Source document:
------------------------------

Group on track for double profits

Although 2010 will be an exceptionally tough year for retailing, Co-operative Group Chief Executive Peter Marks says his three-year pledge to double profits since the summer 2007 merger...

Despite what he termed a climate of fear for consumers due to worries over the state of the economy, Mr Marks told the Group AGM in Manchester that when he addresses next year’s annual meeting, he will be able to announce another significant improvement in the Group’s profits.

“We had a tremendous year in 2009, particularly in the context of the very difficult economic climate we’re working in,” said Mr Marks. “We enjoyed record sales of just short of £14 billion — consolidated results including the Trading Group and CFS — and a record operating profit of £473 million, up a substantial 20 per cent. Profit before tax is up a massive 85 per cent.”

However the Group CEO acknowledged that return on capital employed had dipped from 11.4 to 9.6 per cent. He said this was expected and planned for due to the massive Somerfield acquisition and described the fall as a “short term blip”.

Said Mr Marks: “Over the next three years you will see that rise well above 11.4 per cent. But, even at 9.6 per cent, it’s very respectable when we benchmark it against our peers in the markets that we operate in.

------------------------------

Record extracts:

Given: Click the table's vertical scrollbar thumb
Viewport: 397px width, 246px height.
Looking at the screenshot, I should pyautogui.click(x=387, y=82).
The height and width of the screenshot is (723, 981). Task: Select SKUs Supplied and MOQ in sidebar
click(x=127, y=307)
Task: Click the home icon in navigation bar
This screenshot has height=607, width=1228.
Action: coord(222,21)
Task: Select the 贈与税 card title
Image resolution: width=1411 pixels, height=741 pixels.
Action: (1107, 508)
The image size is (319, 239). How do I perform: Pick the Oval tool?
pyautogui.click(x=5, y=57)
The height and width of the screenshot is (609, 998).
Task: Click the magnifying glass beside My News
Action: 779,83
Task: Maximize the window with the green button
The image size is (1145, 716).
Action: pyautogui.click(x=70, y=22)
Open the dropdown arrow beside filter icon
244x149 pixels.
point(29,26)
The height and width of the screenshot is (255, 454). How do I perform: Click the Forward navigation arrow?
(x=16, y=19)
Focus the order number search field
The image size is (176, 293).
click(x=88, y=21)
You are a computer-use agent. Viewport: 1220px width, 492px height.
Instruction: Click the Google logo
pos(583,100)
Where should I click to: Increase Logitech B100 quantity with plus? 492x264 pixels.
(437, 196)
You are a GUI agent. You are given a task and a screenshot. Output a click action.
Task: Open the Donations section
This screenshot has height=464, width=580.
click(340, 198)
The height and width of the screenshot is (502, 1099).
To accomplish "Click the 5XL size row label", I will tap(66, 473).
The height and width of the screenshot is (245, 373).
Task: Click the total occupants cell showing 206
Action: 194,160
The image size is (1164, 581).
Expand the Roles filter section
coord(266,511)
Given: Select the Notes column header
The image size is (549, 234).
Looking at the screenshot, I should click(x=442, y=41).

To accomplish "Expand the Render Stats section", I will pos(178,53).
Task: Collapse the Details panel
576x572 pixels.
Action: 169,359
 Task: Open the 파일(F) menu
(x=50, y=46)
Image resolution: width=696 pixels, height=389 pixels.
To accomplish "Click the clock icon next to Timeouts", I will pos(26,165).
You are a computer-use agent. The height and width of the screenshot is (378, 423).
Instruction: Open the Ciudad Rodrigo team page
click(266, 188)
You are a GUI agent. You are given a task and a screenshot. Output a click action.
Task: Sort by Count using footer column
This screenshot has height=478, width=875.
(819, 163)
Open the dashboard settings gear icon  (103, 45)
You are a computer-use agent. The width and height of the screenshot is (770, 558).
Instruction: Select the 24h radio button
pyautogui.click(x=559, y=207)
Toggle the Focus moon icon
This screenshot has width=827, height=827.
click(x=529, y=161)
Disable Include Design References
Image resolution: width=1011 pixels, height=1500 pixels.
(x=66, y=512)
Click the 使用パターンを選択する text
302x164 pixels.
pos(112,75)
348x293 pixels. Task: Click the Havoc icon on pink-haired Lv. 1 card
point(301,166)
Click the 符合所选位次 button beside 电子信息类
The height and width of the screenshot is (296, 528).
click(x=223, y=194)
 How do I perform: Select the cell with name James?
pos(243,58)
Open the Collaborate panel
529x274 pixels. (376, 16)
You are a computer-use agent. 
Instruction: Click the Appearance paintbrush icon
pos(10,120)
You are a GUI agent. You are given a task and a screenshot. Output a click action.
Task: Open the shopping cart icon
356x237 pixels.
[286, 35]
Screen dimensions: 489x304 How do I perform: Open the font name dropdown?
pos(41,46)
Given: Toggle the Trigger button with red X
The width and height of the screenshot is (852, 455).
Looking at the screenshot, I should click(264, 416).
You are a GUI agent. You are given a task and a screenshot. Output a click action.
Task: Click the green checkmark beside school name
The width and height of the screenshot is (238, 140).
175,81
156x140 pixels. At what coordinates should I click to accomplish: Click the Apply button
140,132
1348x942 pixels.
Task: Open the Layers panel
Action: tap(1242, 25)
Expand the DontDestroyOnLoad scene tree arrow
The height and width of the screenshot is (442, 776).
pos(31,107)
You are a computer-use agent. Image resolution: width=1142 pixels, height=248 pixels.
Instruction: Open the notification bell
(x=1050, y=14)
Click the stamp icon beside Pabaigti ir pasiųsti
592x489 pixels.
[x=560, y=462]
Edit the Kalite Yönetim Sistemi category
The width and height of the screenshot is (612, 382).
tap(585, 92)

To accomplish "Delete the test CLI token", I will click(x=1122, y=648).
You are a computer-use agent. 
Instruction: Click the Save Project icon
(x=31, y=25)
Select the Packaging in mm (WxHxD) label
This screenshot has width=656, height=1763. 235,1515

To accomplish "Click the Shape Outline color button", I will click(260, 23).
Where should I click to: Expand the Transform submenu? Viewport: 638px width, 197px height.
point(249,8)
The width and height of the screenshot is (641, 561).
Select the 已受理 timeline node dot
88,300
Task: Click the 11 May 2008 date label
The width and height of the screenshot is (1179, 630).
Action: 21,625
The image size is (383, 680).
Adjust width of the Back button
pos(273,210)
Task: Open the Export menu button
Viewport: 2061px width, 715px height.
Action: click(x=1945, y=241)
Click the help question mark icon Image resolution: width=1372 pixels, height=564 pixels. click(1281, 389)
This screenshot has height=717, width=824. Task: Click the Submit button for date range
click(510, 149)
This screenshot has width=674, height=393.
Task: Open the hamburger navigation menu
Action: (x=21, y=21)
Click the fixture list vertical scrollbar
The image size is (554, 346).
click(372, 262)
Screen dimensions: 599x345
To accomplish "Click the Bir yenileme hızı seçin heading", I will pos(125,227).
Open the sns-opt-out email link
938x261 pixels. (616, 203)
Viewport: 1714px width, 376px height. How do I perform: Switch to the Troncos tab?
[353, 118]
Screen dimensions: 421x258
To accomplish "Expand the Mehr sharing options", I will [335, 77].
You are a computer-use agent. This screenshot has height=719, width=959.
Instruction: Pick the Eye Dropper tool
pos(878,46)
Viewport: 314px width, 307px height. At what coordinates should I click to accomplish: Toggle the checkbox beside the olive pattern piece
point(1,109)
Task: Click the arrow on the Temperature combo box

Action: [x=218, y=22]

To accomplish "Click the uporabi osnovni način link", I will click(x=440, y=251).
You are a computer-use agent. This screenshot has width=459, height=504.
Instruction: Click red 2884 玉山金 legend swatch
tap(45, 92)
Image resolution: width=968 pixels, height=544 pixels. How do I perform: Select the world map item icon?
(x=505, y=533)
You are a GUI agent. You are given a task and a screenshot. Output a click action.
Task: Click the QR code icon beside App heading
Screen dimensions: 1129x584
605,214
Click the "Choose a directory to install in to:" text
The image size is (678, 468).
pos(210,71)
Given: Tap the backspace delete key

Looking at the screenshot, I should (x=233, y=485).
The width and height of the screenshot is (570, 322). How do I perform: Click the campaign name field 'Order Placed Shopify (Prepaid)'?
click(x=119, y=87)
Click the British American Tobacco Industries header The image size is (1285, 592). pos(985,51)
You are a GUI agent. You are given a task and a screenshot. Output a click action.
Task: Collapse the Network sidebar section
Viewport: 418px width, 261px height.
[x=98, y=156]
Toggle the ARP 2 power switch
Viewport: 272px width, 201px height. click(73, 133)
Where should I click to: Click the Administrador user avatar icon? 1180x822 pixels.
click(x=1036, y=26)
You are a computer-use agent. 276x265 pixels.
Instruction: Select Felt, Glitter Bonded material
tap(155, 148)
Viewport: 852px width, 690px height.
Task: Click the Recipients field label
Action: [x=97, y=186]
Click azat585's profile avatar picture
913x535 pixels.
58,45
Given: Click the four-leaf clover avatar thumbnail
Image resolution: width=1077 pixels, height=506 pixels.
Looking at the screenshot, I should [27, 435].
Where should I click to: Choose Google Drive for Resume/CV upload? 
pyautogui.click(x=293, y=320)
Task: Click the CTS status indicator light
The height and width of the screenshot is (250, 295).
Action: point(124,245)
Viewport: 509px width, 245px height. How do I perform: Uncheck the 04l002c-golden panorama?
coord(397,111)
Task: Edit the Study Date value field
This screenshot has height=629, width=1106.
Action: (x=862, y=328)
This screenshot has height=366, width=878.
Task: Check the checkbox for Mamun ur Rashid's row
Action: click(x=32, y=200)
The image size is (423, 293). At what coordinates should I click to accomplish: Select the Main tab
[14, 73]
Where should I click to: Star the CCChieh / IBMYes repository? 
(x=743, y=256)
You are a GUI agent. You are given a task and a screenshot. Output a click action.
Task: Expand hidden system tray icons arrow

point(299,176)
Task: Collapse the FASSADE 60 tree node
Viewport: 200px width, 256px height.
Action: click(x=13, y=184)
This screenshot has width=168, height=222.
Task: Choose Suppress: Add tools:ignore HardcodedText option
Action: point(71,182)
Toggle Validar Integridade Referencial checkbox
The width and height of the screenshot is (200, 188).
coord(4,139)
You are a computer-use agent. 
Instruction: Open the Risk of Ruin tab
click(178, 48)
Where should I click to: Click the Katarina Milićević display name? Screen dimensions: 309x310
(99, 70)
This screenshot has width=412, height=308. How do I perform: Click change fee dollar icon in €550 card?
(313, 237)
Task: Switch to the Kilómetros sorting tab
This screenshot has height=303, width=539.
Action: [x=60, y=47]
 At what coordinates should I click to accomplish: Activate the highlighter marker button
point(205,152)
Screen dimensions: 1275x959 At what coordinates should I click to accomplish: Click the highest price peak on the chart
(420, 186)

------------------------------

Work order 1:
Rewrite the passage of the Co-operative Group profits article from "Despite what he" up to and including "the Group’s profits.", replacing "climate of fear" with "atmosphere of anxiety".
Work order 2:
Carry the article on the Co-operative Group's profits forward from its final sentence.

Exercise answer 1:
Despite what he termed a atmosphere of anxiety for consumers due to worries over the state of the economy, Mr Marks told the Group AGM in Manchester that when he addresses next year’s annual meeting, he will be able to announce another significant improvement in the Group’s profits.

Exercise answer 2:
“What’s very important is what our members get out of all this success and I’m happy to report that the dividend to members is at record levels again — over £100 million. But it’s not just about financial reward, it’s what we do in our communities and again, the amount that we can give to all the projects that our regions are involved in on a day by day basis is also increasing.”

Mr Marks said that although Co-operative Group stores are performing well ahead of the market, sales decreases have been experienced in Somerfield stores, though this was not a cause for serious concerns.

He said the situation was “light years away from the Morrison-Safeway scenario” a few years ago when Morrisons’ profits plunged after it acquired its retail rival.

“Yes, we’d like the sales performance of Somerfield to be better, but as we disrupt the stores, close stores for refurbishment, change ranges, change IT systems, change distribution, it was bound to happen that the customer saw that and were disappointed,” said Mr Marks.

“But we will get through that. We have to do this integration at pace. We said we’d develop one business in two years, we’re half way through that project, we’re bang on track in terms of our integration.”

Mr Marks told delegates that the Group’s food retailing operation saw a 30 per cent in profits last year, despite the problems associated with absorbing Somerfield, but emphasised the society is more than just a grocery organisation.

He said: “We are represented in many markets and all the businesses are performing on budget, and a budget that was a stretching one to improve profits. 

“So our motor division, farms business, pharmacy business and all our other businesses are contributing to the profits. It’s early days; we’re only a quarter way through this year. It is going to be tough, there’s no doubt about it, but I believe having a values led business, together with the massive strides we’re making in the commercial offer is an unbeatable combination.

“As well as making great strides in our commercial performance, we are very focused on what that performance allows us to do in our social goals and we’ve made some terrific strides.”